Talk with Jason Nurse 'Inside ransomware groups: An analysis of origins, structures, and dynamic
Ransomware has become one of the most significant cybersecurity threats facing organisations worldwide, yet our understanding of the groups behind these attacks remains limited.
Talk with Jason Nurse 'Inside ransomware groups: An analysis of origins, structures, and dynamic
04 Mar 2026, 11:00 – 13:00
Abstract:
Ransomware has become one of the most significant cybersecurity threats facing organisations worldwide, yet our understanding of the groups behind these attacks remains limited.

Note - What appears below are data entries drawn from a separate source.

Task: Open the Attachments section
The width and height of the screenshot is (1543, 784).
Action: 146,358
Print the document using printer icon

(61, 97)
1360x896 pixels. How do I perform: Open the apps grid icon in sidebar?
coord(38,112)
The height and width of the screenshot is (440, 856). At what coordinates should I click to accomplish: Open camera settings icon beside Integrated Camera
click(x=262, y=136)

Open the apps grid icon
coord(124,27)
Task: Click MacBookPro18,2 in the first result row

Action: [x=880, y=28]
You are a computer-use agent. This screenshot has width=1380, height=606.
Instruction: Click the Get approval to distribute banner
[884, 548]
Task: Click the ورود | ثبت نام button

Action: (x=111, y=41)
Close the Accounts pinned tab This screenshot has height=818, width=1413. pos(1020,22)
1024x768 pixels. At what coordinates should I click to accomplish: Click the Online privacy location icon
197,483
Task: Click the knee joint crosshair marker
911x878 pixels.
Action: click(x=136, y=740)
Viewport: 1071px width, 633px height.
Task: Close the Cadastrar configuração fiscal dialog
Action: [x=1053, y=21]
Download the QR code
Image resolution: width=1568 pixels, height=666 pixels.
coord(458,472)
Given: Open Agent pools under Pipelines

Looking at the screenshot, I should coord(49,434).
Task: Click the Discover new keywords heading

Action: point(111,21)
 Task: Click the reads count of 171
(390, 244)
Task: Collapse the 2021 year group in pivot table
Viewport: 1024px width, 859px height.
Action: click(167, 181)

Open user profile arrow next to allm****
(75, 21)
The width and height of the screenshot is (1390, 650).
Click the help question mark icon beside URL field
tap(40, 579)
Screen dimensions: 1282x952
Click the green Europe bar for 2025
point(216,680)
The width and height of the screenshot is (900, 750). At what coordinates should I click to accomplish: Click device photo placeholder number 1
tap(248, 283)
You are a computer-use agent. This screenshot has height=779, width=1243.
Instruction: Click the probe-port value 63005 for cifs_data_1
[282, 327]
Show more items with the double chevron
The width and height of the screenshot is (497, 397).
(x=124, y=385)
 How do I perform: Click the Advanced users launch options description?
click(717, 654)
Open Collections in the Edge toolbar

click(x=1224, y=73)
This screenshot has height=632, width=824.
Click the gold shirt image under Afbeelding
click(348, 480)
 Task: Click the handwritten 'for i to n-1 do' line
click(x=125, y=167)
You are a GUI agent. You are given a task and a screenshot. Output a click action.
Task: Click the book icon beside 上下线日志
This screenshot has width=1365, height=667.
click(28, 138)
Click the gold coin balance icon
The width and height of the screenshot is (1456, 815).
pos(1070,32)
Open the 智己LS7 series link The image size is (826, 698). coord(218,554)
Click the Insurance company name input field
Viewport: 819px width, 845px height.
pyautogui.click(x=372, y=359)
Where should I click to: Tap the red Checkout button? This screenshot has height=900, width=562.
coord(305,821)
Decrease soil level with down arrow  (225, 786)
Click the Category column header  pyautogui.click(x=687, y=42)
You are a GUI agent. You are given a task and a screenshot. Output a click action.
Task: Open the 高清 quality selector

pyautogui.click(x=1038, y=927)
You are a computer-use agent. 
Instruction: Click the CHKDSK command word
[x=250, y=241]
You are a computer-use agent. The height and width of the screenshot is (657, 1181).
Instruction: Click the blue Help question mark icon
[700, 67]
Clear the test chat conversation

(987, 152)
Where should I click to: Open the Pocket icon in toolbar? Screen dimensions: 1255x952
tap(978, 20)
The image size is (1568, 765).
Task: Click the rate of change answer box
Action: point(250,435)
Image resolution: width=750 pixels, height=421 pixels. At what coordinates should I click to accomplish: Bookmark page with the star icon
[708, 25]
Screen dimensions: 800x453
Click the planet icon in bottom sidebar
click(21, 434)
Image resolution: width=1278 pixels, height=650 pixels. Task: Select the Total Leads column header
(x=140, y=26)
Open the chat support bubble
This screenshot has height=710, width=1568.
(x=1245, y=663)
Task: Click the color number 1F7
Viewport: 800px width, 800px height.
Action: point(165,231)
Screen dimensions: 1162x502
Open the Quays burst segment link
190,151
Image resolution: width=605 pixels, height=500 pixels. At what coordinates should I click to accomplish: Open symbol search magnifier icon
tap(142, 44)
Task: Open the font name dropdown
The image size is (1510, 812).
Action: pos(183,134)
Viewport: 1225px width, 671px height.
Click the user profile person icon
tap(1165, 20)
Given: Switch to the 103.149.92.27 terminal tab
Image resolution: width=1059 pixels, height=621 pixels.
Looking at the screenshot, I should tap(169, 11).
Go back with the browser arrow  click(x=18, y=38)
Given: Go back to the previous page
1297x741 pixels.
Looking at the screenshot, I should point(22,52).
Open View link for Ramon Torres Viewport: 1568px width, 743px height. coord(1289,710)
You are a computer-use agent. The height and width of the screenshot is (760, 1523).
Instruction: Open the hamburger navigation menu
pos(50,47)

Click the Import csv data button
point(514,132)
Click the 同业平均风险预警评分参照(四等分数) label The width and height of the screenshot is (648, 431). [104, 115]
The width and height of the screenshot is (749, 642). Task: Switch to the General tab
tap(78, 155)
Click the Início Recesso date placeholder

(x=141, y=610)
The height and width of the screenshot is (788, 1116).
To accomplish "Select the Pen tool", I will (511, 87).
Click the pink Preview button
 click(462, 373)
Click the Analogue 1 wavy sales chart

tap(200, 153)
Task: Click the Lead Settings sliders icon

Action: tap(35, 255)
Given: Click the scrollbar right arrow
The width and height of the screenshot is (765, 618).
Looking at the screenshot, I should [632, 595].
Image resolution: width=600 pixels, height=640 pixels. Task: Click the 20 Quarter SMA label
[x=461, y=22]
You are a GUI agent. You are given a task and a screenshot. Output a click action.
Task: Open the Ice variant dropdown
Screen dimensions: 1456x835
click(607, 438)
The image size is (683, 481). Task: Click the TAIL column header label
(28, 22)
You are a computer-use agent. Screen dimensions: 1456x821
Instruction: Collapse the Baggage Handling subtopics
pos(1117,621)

In this talk, we examine three of the most prominent ransomware groups of the past five years, Conti, LockBit, and BlackCat/ALPHV, which have been responsible for major attacks across healthcare, finance, and critical national infrastructure. Drawing on a systematic analysis of over 500 dispersed sources, including ransomware group communications, we explore where these groups come from, how they are organised, and how they operate. While each group is distinct, the analysis reveals striking shared characteristics, including Russian origins, business-like structures, strong leadership, brand-building practices, ransomware-as-a-service models, multi-level extortion, and a tendency toward retaliation. The talk highlights what these similarities reveal about the modern ransomware ecosystem and discusses practical implications for disruption and mitigation, including targeting affiliate networks, undermining group branding, and exposing key members. We conclude by introducing a conceptual framework for analysing and comparing ransomware groups in future research.
Bio:
Dr Jason R.C. Nurse is a Reader in Cyber Security in the Institute of Cyber Security for Society and the School of Computing at the University of Kent. He also holds the roles of Associate Fellow at The Royal United Services Institute (RUSI), Visiting Fellow in Defence and Security at Cranfield University, and Research Member of Wolfson College, University of Oxford. His research interests include human aspects of cyber security, ransomware, cyber harms, cyber insurance, security culture, and corporate communications and cyber security. Dr Nurse has published over 180 peer-reviewed articles in prestigious security journals, and his research has been featured in national and international media including the BBC, Associated Press, The Wall Street Journal, The Washington Post, Newsweek, Wired, The Telegraph, and The Independent. Prior to joining Kent in 2018, Dr Nurse was a Senior Research Fellow in Cyber Security at the University of Oxford and before that, a Research Fellow in Psychology at the University of Warwick.